The majority also erroneously concludes that the suicidal inmate policy allowed jail staff to deviate from the policy's suicide prevention steps. Relying on Johnson, 553 N.W.2d at 48, the majority concludes that the jail staff acted within their discretion when implementing the policy because the policy does not set forth who is to determine if an inmate suffers from suicidal ideation and does not preclude the jail staff from relying on the professional judgment of a mental health worker. Contrary to the majority's assertion, the suicide policy does state who is to determine if an inmate suffers from suicidal ideation sufficient to trigger the prevention steps. The policy says, "if anyone * * * report[s] a suicidal tendency in an inmate" the inmate should be treated as at risk. (Emphasis added.)
Moreover, the majority errs by concluding that the suicidal inmate policy does not preclude the county from relying on the advice of a mental health worker. The majority does not fully address the rationale of Johnson when it states that the "county is entitled to immunity where manual did not prohibit conduct at issue." In Johnson, not only was the county's conduct not prohibited by the release agreement, but the county had a demonstrated practice or custom justifying their conduct.
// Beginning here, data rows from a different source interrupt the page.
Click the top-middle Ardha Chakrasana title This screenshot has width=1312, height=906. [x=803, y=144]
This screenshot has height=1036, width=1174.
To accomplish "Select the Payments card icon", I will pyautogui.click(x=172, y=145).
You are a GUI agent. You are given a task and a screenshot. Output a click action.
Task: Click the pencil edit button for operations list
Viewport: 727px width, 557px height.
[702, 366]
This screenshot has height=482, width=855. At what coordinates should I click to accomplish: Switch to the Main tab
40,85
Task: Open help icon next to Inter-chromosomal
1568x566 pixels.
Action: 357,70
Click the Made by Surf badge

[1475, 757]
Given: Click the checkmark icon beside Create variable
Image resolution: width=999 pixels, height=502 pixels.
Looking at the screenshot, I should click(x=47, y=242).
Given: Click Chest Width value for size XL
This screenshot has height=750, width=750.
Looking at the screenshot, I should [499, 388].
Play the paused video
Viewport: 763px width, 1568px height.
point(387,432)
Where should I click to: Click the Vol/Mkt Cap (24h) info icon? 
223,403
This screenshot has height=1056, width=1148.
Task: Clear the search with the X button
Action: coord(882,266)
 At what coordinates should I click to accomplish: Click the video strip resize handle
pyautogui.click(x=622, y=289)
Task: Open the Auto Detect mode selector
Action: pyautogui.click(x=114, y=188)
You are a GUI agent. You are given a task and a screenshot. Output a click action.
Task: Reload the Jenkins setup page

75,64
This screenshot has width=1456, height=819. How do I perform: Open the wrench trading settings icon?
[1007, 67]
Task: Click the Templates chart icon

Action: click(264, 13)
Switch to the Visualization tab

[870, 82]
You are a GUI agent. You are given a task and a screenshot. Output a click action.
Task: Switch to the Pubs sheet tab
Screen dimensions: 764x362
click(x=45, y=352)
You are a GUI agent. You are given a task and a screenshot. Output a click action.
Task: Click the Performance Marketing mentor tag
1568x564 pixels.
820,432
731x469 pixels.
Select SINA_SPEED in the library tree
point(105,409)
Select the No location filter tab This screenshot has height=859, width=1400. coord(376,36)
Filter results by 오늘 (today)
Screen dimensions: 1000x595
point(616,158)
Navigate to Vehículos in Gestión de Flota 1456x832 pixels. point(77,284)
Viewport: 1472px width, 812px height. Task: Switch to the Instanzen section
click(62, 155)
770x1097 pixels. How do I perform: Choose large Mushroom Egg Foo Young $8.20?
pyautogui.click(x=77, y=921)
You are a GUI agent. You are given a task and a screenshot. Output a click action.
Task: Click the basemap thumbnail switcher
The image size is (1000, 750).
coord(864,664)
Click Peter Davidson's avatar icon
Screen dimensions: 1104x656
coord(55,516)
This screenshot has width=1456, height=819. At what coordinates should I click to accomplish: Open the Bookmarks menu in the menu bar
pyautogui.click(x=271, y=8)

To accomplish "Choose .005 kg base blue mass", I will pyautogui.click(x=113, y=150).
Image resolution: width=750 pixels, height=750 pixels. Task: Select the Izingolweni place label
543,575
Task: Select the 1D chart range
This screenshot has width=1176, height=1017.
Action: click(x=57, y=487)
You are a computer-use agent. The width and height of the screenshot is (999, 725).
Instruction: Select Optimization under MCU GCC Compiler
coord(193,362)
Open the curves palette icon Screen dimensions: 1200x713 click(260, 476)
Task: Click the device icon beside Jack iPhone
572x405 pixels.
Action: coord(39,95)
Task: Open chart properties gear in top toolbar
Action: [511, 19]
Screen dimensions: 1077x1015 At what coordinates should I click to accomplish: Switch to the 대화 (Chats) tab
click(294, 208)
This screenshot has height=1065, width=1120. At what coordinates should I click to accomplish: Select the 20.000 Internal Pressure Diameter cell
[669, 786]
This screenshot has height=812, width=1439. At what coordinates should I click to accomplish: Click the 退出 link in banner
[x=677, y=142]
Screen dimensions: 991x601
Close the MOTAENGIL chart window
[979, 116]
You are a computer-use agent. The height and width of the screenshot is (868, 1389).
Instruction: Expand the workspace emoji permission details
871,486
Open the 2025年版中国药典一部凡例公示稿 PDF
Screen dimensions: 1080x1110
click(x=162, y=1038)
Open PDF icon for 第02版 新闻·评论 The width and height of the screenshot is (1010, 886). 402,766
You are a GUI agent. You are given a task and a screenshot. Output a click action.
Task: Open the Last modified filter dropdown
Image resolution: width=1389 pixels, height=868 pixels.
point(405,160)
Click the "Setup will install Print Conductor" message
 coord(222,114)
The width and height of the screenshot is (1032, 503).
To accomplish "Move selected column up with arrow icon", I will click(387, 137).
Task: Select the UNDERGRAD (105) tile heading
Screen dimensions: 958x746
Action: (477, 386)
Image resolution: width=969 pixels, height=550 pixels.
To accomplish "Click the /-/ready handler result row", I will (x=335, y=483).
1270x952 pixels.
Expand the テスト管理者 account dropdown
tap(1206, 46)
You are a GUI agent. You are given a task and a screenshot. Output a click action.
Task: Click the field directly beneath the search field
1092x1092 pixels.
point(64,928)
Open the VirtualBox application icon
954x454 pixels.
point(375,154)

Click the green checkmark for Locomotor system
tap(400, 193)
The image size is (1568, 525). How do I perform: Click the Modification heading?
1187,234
In this case, the record does not show that the jail staff had a custom or practice of deviating from the suicide prevention steps based on the recommendation of a mental health professional. Therefore, a question of fact exists with respect to whether the jail staff properly implemented the policy.
There is no precedent for expanding the immunity exception to cover all governmental decisions that remotely implicate an alleged liberty interest. The jury should be allowed to determine whether the jail staff properly implemented the suicidal patient policy.
 We note that Traxler was not in a treating relationship with Trautline, but rather was only conducting a suicide risk assessment.
 Although recognizing that the manual indicated the appropriateness of a medical referral to deal with potentially suicidal inmates, respondents maintain that the manual authorized such a referral simply for the benefit of the inmate's psychological health, not for the specific purpose of determining the existence of suicidal ideation.